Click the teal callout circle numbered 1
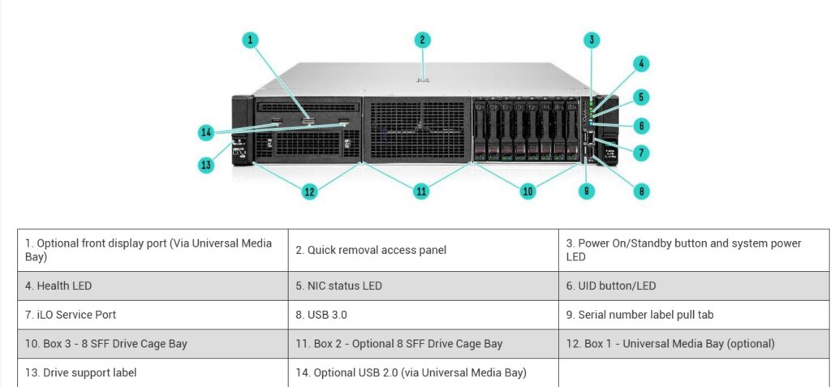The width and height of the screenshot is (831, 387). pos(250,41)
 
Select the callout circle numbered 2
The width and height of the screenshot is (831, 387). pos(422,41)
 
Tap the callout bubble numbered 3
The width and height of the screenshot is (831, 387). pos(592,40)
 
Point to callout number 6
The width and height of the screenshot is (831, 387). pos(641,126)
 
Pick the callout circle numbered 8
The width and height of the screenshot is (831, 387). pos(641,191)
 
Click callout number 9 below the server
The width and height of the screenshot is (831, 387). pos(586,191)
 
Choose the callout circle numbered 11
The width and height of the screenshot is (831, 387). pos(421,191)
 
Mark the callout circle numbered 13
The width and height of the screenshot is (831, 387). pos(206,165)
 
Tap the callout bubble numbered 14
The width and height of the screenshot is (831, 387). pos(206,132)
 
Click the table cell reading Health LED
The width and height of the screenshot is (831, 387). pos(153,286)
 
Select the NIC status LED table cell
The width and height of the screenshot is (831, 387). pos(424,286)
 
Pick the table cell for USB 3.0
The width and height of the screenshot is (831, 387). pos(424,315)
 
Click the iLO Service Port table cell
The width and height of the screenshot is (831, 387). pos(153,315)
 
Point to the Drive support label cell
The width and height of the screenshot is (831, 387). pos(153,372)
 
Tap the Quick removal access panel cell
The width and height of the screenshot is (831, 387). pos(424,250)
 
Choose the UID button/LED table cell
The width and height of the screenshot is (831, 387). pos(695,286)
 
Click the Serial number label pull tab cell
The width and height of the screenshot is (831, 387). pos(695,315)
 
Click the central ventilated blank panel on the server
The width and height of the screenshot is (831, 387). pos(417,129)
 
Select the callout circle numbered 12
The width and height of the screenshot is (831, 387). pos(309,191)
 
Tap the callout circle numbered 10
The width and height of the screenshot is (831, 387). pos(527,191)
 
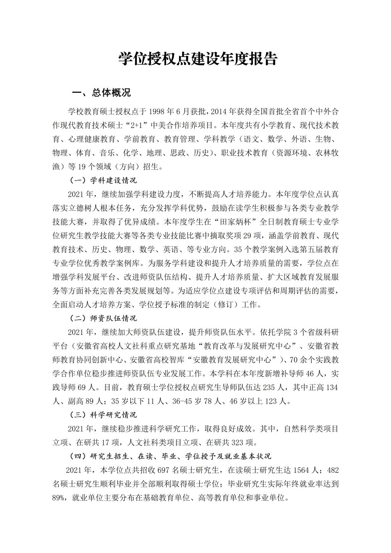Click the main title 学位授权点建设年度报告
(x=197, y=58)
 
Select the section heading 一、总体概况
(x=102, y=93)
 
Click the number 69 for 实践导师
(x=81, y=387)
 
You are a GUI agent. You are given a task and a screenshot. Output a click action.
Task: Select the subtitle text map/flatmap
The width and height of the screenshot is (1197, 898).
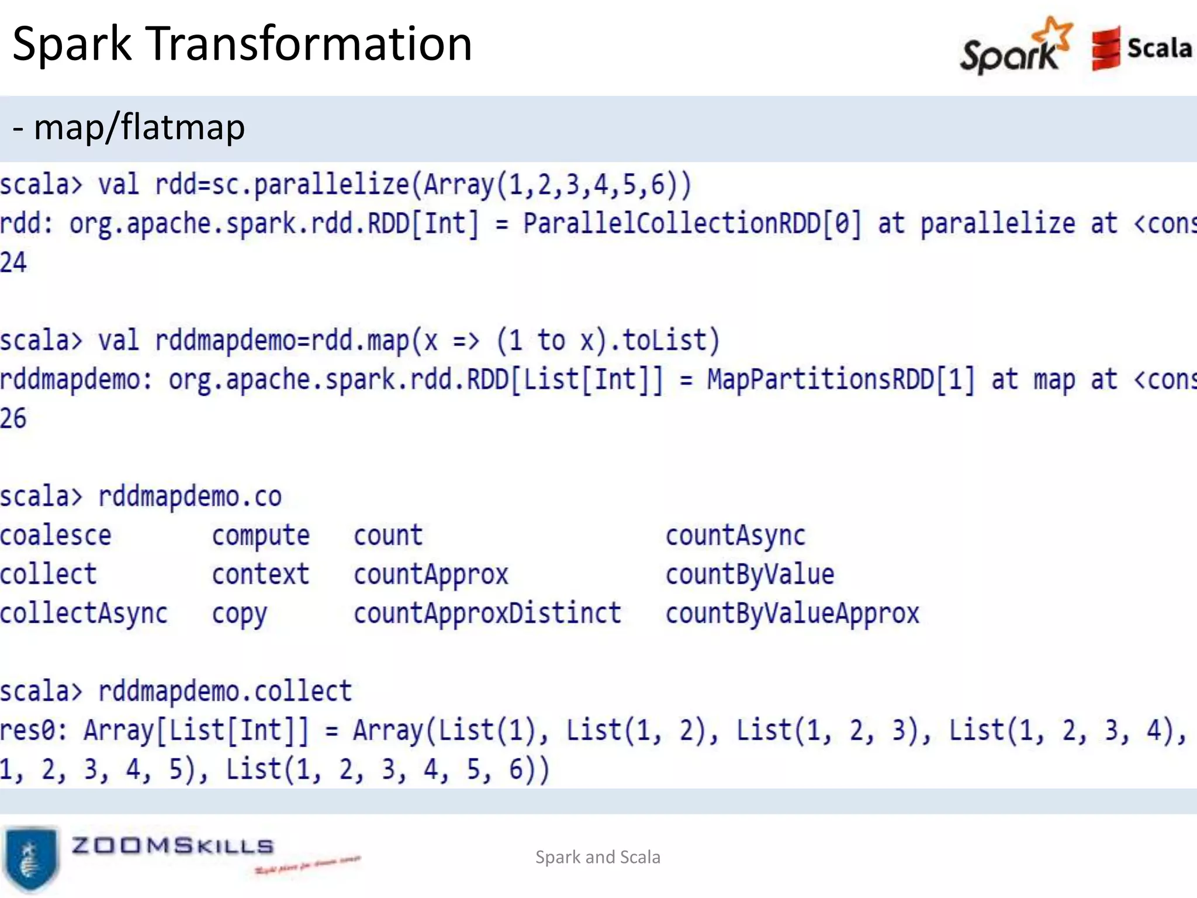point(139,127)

===============

Return every one of the records above line for line, without any change, and leave the pictures out.

Click the teal callout circle numbered 1
The width and height of the screenshot is (831, 387). pos(250,41)
 
Select the callout circle numbered 2
The width and height of the screenshot is (831, 387). pos(422,41)
 
Tap the callout bubble numbered 3
The width and height of the screenshot is (831, 387). pos(592,40)
 
Point to callout number 6
The width and height of the screenshot is (831, 387). pos(641,126)
 
Pick the callout circle numbered 8
The width and height of the screenshot is (831, 387). pos(641,191)
 
Click callout number 9 below the server
The width and height of the screenshot is (831, 387). pos(586,191)
 
Choose the callout circle numbered 11
The width and height of the screenshot is (831, 387). pos(421,191)
 
Mark the callout circle numbered 13
The width and height of the screenshot is (831, 387). pos(206,165)
 
Tap the callout bubble numbered 14
The width and height of the screenshot is (831, 387). pos(206,132)
 
Click the table cell reading Health LED
The width and height of the screenshot is (831, 387). pos(153,286)
 
Select the NIC status LED table cell
The width and height of the screenshot is (831, 387). pos(424,286)
 
Pick the table cell for USB 3.0
The width and height of the screenshot is (831, 387). pos(424,315)
 
Click the iLO Service Port table cell
The width and height of the screenshot is (831, 387). pos(153,315)
 
Point to the Drive support label cell
The width and height of the screenshot is (831, 387). pos(153,372)
 
Tap the Quick removal access panel cell
The width and height of the screenshot is (831, 387). pos(424,250)
 
Choose the UID button/LED table cell
The width and height of the screenshot is (831, 387). pos(695,286)
 
Click the Serial number label pull tab cell
The width and height of the screenshot is (831, 387). pos(695,315)
 
Click the central ventilated blank panel on the server
The width and height of the screenshot is (831, 387). pos(417,129)
 
Select the callout circle numbered 12
The width and height of the screenshot is (831, 387). pos(309,191)
 
Tap the callout circle numbered 10
The width and height of the screenshot is (831, 387). pos(527,191)
 
Click the main title 学位授权点建设年度报告
(x=197, y=58)
 
Select the section heading 一、总体概况
(x=102, y=93)
 
Click the number 69 for 实践导师
(x=81, y=387)
 
You are a GUI agent. You are given a task and a screenshot. Output a click action.
Task: Select the subtitle text map/flatmap
The width and height of the screenshot is (1197, 898).
point(139,127)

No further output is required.